Рита участвует в конкурсе пианистов в Копенгагене, сказал Гарри, но он клянется, что его звонок не имеет ничего общего с Ритиным отсутствием. Хелена ответила, что тогда пусть Гарри найдет подходящий поезд и позвонит еще раз.

Нет, возразил Гарри, хотя у него и маленький кабинет, но все-таки два телефона. Он не может прервать разговор с Хеленой, чтобы узнать про железнодорожное сообщение. Кстати, по частным телефонным переговорам разрешается наговаривать необъятные суммы и одновремено блокировать линии для служебных переговоров.

Гарри попросил соединить его с секретаршей администрации, и спросил ее, во сколько уходит ближайший поезд на Франкфурт.

— Служебный или частный? — переспрсила она, уже разыскивая информацию.

— Какое это имеет значение? — сказал Гарри.

Если поездка служебная, она могла бы организовать господину фон Дуквицу тотчас же билет первого класса, сказал голос. Гарри прижал к ушам обе трубки.

— Тебе слышно? — спросил он Хелену. — Я еду к тебе по службе или частным порядком?

— Так ты наживешь себе сообщницу, — сказала Хелена.

Он не тот буржуа, который все делает тайком, ответил Гарри.

— Как раз напротив! — сказала Хелена. — У настоящего буружа секретарши всегда посвященные лица, гадость какая!

— Пожалуйста, не могли бы вы решить окончательно? — вежливо спросил голос секретарши.

— О боже, опять решать! — воскликнул Гарри. — Хелена, ты сможешь сделать это за меня?

— Господин фон Дуквиц желает билет для командировки по Франкфурт и обратно, но во втором классе.

Гарри прижал трубки к ушам еще сильнее.

— Вы слышали? — спросил он у секретарши.

— Во втором классе не получится, — сказала секретарша великолепно бесстрастным голосом. Дипломатическая служба имеет договор с бюро путешествий, однако господин Дуквиц, разумеется, может сесть в вагон второго класса.

Запах в квартире Хелены был тем же, что когда-то в комнате жилищной коммуны. Здесь царил еще больший хаос. Повсюду раскрытые, повернутые обложками вверх книги, безошибочно узнаваемый центральный рабочий алтарь письменный стол. До чаепития дело на сей раз не дошло, они отправились в постель и там выбесились. То есть постели у Хелены по-прежнему так и не было, на полу лежал огромный матрац. У Хелены он был не дурацким реликтом студенческих времен, а суверенной вещью, показалось Гарри, и он сказал об этом вслух.

Они сидели рядом, не слишком близко, не слишком далеко, спиной к стене, подтянув к себе колени, сверху для тепла одеяло, классическая поза. Гарри засунул в рот сигарету. «Чтобы все было еще более классическим», — сказал он.

— Абсолютный ранний Годар, — сказала Хелена и поправилась: — Нет, собственно, скорее Шаброль, когда она вспоминает про то, что Гарри женатый мужчина, изменник! Хотя для Шаброля, пусть Гарри и этаблированный буржуа, он просто недостаточно стар и дороден, проговорила она, и стала играть в кошку, мурлыкая, щипнула Гарри за тощий живот. «Трюффо!» — сказала она потом, как в фильме Трюффо.

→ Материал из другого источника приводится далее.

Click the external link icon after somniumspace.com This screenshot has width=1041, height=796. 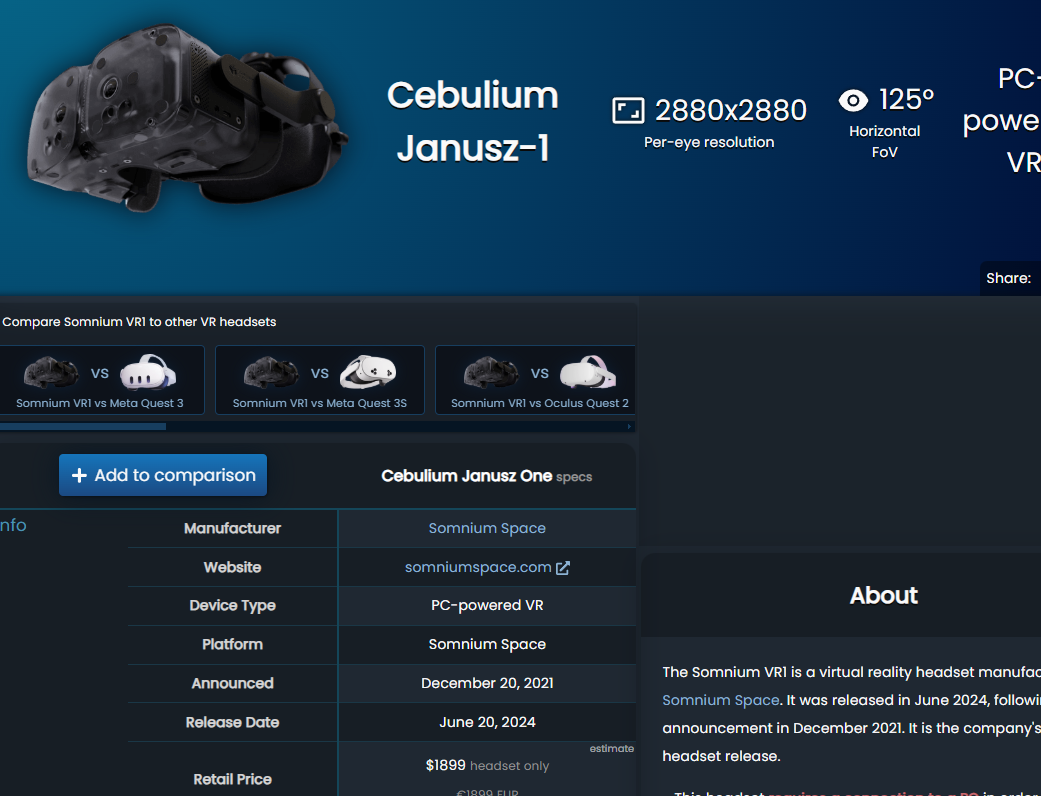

Гарри рассказал ей про обед в столовой несколько часов назад, про женщину с идиотской двойной фамилией, про то, как она называла кинофильмом все то, что имело к ней какое-то отношение, и что он видел в этом знак прогрессирующей глупости и слабоумия. То, что он истолковывает это сравнение реальности с киноповтором как знак неспособности понять реальность. Кто вольно или невольно пребывает в состоянии непонимания реальности, неважно какой, курьезной ли, расстраивающей или кошмарной, тот воспринимает ее как фильм, то есть как нечто ирреальное, и тем самым он уклоняется от обязанности проникновения в эту реальность. То, что идет подобно фильму, невозможно рассматривать как нечто изменяющееся, а только как удивляющее, ужасающее или ободряющее. И именно такова позиция многих дипломатов.

— Ого! — сказала Хелена. Уж не хочет ли Гарри написать «Философию дипломатии», это звучит весьма недурно. У Гарри возникло чувство, что интеллектуальные выверты ему в некоторой степени удались. И как он ожидал, Хелена ввернула ему несколько своих идей, полагая, что все заключается в проблеме симуляции. Она не переставая твердила об этой «симуляции». Похоже, в силу того, как она употребляла это слово, оно было новым понятием. В свои африканские времена Дуквиц должно быть потерял связь с этим явно центральным понятием, в то время как предметы позволяли брать себя в оборот с помощью старой доброй пары дефиниций «реальное-ирреальное».

— Все это накипь! — сказал Гарри. Вся эта болтовня о симуляции вздор, Хелена не должна терять чувство реальности, где же тогда все эмпирическое!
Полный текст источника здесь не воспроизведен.